Aktuelle Studie Softwarebranche im Aufwind

Die Softwarebranche befindet sich weiter im Aufwind.
Die Softwarebranche befindet sich weiter im Aufwind.

Die Softwarebranche in der EU wächst schneller als die Gesamtwirtschaft in Europa. Laut einer Studie zählte der Beitrag zur gesamteuropäischen Bruttowertschöpfung 2016 1 Billion Euro, ein Zuwachs von fast 10 Prozent seit 2014.

Das Wachstum des gesamteuropäischen Bruttoinlandsprodukts betrug dabei knapp sechs Prozent. Die Studie »The Growing €1 Trillion Impact of Software« wurde von der Economist Intelligence Unit im Auftrag von Software.org durchgeführt. Demnach sollen insgesamt 12,7 Millionen Arbeitsplätze in der EU von der Software-Branche abhängen. Den größten Anteil an der Gesamtwertschöpfung in der EU stellen Deutschland, Großbritannien und Frankreich. Aber auch Schweden und Polen verzeichneten einen deutlichen Zuwachs.

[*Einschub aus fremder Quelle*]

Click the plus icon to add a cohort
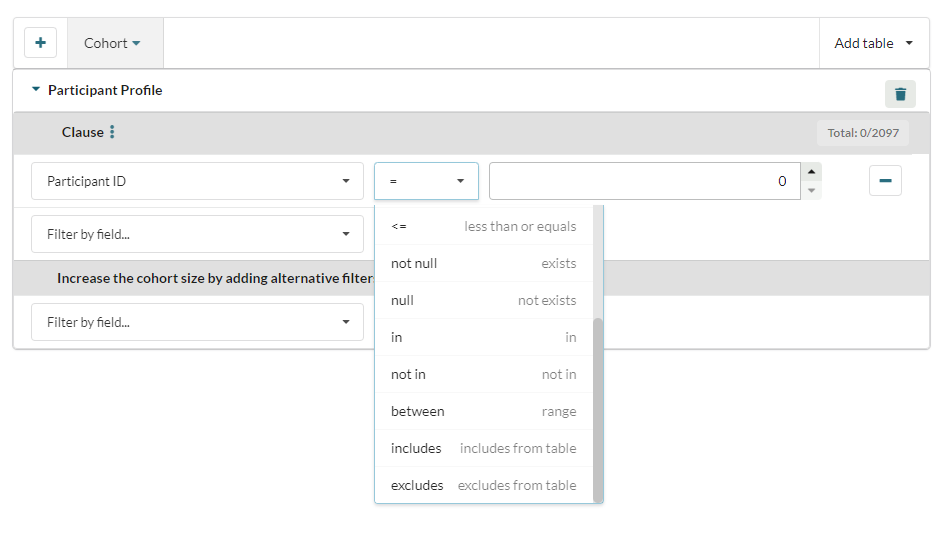Screen dimensions: 949x547 [40, 43]

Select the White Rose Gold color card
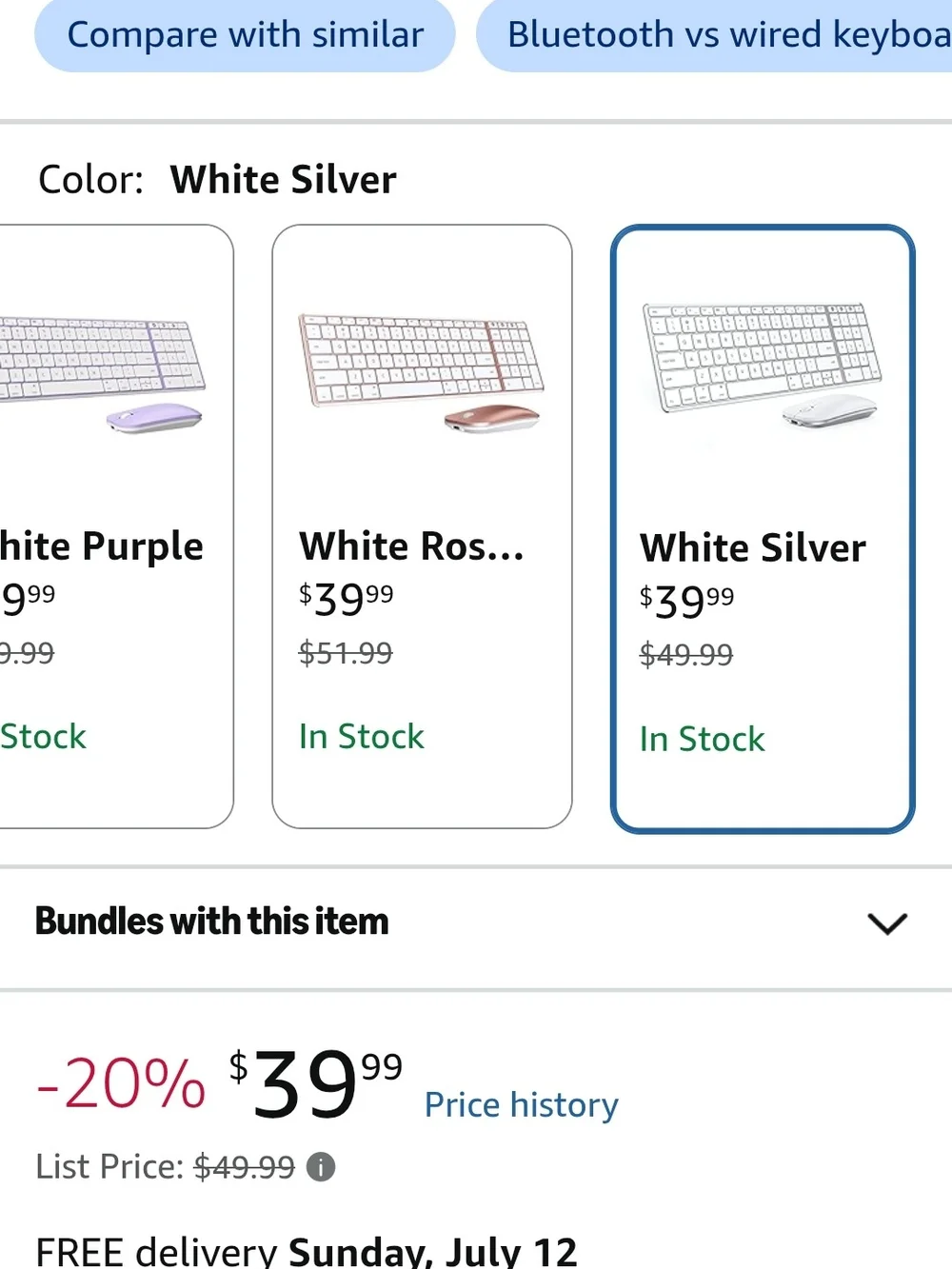422,526
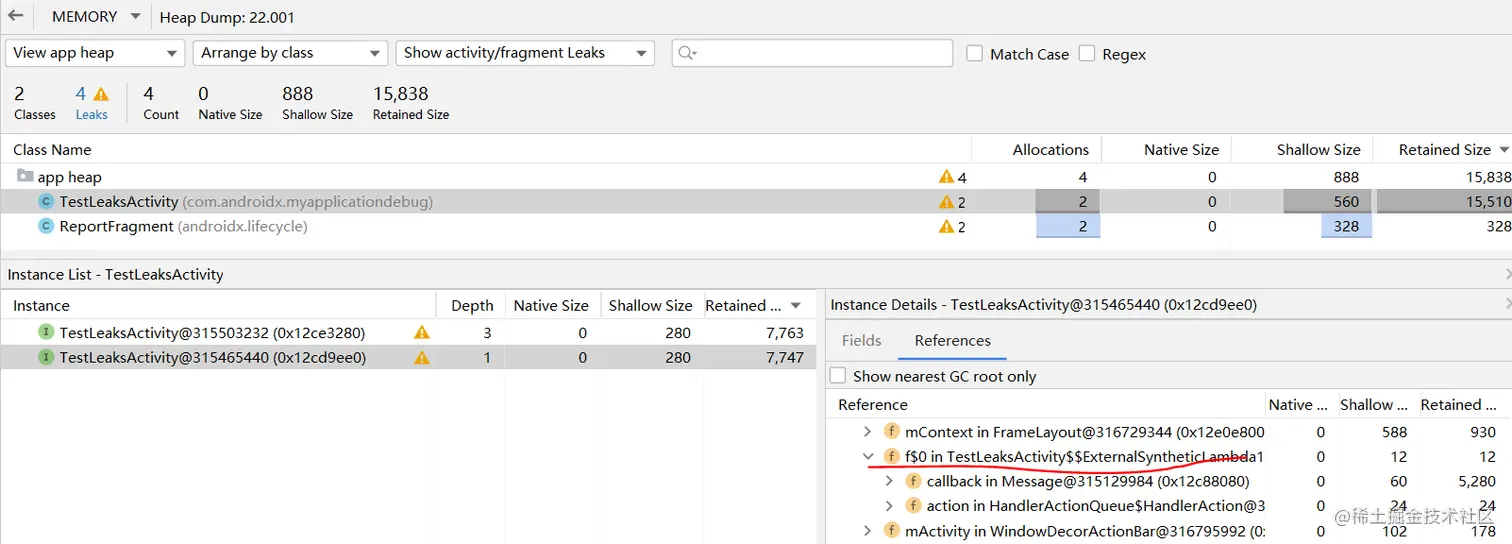
Task: Sort by Retained Size column header
Action: coord(1443,150)
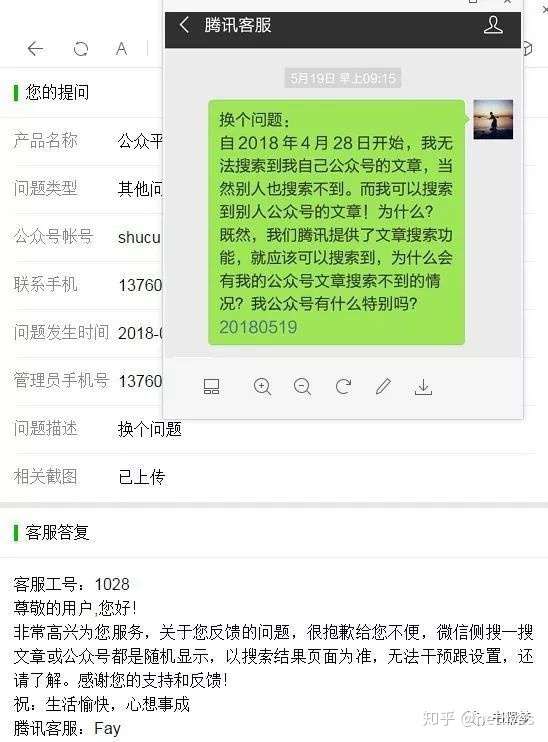Click the font size 'A' icon

pyautogui.click(x=122, y=48)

Für Deutschland besagt die Studie folgendes:

  • Deutschlands Softwarebranche zahlte 2016 insgesamt 39,4 Milliarden Euro an Löhnen, eine Steigerung von 12,4 % seit 2014. Dies ist der höchste Beitrag aller untersuchten EU-Länder.
  • Die Softwarebranche trug 2016 unmittelbar mit 66 Milliarden Euro zur deutschen Wirtschaft bei. Die Gesamtbruttowertschöpfung der Softwareindustrie ergab ganze 159,7 Milliarden Euro.

Die Unternehmen der Branche konnten laut Software.org auch neue Arbeitsplätze schaffen. Demnach haben Softwareunternehmen 2016 3,6 Millionen Menschen beschäftigt, 2014 waren es noch 3,1 Millionen. Auch seien diese Arbeitsplätze hochqualifiziert und gut bezahlt. Die Gesamtlöhne in der gesamten EU stiegen von 2014 auf 2016 von 139,2 auf 162,1 Milliarden Euro, was einem Wachstum von 16,4 Prozent entspricht. Vor allem Polen und Schweden konnten von der guten Wirtschaftslage profitieren. In Schweden stieg der Gesamtlohn um 31,4, in Polen um 30,4 Prozent.

Die Studie führt außerdem einige Beispiele an, wie Software unsere Lebensweise und Arbeitswelt verändert. Von Archäologen, die 3D-Modelle von historischen Standorten erstellen, über Ingenieure, die mithilfe von 3D-Scantechnologie historische Tunnel renovieren, oder Wissenschaftler, die »akustische Fotos« für Blinde aufnehmen, bis hin zu Brauereien, die mit künstlicher Intelligenz 1.000 verschiedene Bierproben am Tag erstellen und katalogisieren.